이상 탐지 문제에서 확률 p(x)는 정상적인 예제에서 크고 이상 예제에서 작습니다. 반대로 일반적인 문제에서 두 개의 p(x)의 값이 비슷하고 둘 다 큰 값입니다. 레이블이 없는 항공기 엔진 데이터는 피처 x1 하나만 있고 가우시안 분포를 따릅니다. 이상 예제가 녹색 점에 있을 때 x는 2.5입니다. 이상 예제가 정상 예제의 한가운데에 있습니다. 녹색의 이상 예제는 꽤 높은 확률이므로 알고리즘은 이상으로 표시하지 않습니다. 오류 분석을 위해 학습 예제에서 항공기 엔진의 이상이 무엇인지를 점검합니다. 이상 예제로 검출하기 위한 새로운 피처가 필요한 지를 확인합니다. 빨간색의 정상 항공기 엔진과 비교하여 이상 예제를 구별할 수 있는 새로운 피처 x 2가 필요합니다.
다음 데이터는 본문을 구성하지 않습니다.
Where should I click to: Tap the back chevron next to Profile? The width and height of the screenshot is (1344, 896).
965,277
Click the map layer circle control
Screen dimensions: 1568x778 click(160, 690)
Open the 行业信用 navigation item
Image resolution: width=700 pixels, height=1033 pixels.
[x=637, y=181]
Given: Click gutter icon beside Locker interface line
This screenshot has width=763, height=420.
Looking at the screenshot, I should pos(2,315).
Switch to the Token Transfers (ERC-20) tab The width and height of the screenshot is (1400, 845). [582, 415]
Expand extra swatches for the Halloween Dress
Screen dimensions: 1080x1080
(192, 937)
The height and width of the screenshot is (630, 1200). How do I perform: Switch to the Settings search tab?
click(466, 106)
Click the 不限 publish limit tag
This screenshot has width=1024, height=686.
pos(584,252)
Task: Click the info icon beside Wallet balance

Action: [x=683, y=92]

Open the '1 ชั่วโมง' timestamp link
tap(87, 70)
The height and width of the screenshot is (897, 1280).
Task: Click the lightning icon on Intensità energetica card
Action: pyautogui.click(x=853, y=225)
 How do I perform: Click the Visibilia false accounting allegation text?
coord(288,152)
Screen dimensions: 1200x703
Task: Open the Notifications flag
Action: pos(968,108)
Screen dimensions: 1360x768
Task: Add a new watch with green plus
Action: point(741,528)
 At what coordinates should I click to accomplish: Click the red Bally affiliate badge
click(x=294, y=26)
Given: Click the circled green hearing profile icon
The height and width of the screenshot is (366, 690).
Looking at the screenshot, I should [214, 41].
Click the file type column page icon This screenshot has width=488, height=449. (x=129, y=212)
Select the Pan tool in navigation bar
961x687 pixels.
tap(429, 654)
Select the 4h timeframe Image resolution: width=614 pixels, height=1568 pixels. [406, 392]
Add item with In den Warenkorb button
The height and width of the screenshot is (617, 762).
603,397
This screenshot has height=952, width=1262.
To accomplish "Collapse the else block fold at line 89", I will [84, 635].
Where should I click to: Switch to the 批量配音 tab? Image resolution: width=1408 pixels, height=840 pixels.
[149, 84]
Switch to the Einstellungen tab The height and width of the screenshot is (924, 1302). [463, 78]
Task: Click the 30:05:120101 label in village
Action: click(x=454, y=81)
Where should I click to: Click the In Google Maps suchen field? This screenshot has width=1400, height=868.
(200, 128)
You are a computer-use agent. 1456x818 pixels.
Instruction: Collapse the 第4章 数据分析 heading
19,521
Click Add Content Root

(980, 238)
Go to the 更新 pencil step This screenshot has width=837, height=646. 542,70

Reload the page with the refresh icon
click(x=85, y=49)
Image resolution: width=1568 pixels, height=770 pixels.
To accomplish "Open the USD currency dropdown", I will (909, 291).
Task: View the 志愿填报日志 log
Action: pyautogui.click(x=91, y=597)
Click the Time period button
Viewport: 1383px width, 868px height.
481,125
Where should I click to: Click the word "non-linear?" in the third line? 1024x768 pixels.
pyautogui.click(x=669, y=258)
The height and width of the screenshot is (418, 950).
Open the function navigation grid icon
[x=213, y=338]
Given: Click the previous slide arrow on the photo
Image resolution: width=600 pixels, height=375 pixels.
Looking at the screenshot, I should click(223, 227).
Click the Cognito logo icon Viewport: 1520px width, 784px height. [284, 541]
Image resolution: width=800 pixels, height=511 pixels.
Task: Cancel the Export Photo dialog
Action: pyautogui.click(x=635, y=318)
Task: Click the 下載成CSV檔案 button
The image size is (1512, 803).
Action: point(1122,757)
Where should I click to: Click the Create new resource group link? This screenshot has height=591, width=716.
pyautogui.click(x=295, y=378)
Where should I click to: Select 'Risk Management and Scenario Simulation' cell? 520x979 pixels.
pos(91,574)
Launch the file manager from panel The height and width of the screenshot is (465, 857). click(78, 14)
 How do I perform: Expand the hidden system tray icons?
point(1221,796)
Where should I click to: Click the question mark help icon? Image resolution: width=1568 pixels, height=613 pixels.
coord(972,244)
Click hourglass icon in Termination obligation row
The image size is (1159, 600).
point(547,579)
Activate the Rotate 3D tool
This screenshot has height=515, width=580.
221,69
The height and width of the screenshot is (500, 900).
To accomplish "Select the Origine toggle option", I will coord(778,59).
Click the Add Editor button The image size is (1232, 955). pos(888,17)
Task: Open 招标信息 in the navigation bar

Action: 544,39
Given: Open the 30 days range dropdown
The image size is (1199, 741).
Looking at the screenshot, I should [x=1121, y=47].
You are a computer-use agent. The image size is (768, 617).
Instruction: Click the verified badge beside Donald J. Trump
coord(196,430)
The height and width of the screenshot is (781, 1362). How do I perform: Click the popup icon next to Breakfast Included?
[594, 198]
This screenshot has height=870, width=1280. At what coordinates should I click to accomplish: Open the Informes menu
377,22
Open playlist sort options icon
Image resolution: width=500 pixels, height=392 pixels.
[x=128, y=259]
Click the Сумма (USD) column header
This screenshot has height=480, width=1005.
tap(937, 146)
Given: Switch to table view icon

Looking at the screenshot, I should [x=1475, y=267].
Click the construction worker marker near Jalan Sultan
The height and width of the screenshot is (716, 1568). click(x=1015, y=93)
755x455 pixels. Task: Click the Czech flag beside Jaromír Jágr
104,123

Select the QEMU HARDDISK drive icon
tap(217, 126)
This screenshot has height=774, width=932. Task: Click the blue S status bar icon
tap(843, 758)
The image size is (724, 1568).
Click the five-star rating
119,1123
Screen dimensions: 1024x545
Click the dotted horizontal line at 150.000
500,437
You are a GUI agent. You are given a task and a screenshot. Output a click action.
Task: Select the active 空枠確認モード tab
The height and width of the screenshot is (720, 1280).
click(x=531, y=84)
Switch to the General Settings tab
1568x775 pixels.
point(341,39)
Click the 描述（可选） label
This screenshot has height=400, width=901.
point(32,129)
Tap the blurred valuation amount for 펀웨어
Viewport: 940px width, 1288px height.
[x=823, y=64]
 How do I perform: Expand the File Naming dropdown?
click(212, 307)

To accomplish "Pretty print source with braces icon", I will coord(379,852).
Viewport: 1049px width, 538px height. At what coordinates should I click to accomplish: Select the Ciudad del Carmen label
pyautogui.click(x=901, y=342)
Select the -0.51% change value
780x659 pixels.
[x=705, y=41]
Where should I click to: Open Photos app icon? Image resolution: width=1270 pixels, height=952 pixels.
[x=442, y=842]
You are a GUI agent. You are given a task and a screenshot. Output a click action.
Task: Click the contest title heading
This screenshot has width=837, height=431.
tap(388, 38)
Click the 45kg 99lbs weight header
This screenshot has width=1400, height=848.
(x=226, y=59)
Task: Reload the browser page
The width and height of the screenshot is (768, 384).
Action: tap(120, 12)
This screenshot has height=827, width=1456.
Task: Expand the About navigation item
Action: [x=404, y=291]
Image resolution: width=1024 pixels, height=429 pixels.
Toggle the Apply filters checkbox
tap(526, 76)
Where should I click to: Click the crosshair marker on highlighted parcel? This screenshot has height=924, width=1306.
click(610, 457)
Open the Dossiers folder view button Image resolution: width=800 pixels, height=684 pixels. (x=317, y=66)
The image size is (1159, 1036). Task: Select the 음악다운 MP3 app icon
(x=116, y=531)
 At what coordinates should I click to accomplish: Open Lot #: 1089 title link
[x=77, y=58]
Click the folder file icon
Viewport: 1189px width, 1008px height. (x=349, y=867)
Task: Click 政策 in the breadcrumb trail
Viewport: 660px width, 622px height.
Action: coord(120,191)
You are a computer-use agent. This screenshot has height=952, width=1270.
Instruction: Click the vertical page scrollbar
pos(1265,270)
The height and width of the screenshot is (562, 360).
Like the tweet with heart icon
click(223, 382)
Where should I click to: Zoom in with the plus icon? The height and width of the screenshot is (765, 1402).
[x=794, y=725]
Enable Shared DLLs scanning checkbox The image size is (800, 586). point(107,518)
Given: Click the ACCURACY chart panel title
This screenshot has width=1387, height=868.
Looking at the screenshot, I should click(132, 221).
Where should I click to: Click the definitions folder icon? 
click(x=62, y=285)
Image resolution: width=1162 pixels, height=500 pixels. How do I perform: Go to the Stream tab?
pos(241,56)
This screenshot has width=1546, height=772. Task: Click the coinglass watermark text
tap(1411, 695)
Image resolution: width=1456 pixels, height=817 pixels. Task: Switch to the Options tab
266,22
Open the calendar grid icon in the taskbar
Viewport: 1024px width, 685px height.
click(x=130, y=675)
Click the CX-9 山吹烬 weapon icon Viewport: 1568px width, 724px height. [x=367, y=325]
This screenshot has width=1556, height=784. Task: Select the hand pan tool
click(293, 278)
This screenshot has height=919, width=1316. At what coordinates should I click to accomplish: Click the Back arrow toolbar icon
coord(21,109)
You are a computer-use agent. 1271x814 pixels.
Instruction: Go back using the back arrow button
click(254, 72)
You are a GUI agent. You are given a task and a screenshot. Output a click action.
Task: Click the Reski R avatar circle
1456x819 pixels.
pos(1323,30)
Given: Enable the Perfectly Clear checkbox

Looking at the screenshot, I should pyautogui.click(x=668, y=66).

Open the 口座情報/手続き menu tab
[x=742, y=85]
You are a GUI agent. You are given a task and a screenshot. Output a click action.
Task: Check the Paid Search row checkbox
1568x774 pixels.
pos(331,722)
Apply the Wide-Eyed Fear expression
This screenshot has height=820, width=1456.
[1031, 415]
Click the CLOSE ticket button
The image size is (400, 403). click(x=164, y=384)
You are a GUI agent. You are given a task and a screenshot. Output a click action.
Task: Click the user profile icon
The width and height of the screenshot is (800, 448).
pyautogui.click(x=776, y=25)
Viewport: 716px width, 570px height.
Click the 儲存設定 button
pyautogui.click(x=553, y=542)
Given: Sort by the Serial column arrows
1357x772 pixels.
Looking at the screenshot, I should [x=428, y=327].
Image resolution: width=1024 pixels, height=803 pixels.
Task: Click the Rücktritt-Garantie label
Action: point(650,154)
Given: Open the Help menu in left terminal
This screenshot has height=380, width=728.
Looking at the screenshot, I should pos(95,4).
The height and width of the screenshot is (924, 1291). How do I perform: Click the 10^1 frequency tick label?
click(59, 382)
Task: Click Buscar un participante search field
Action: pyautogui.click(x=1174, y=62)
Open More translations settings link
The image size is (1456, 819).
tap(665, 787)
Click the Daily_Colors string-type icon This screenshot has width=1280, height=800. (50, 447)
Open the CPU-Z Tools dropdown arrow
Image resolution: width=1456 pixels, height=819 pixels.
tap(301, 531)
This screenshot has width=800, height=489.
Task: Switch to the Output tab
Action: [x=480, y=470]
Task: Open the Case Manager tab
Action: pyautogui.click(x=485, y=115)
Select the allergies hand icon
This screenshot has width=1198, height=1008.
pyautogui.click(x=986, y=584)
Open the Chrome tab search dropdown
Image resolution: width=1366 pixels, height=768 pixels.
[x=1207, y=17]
And if I managed to do so, the hope would be then, that, if I can create a new feature, X2, so that when I re-plot my data, if I take all my normal examples of my training set, hopefully I find that all my training examples are these red crosses here. And hopefully, if I find that for my anomalous example, the feature x2 takes on the the unusual value. So for my green example here, this anomaly, right, my X1 value, is still 2.5. Then maybe my X2 value, hopefully it takes on a very large value like 3.5 over there, or a very small value. But now, if I model my data, I'll find that my anomaly detection algorithm gives high probability to data in the central regions, slightly lower probability to that, sightly lower probability to that. An example that's all the way out there, my algorithm will now give very low probability to. And so, the process of this is, really look at the mistakes that it is making. Look at the anomaly that the algorithm is failing to flag, and see if that inspires you to create some new feature. So find something unusual about that aircraft engine and use that to create a new feature, so that with this new feature it becomes easier to distinguish the anomalies from your good examples. And so that's the process of error analysis and using that to create new features for anomaly detection.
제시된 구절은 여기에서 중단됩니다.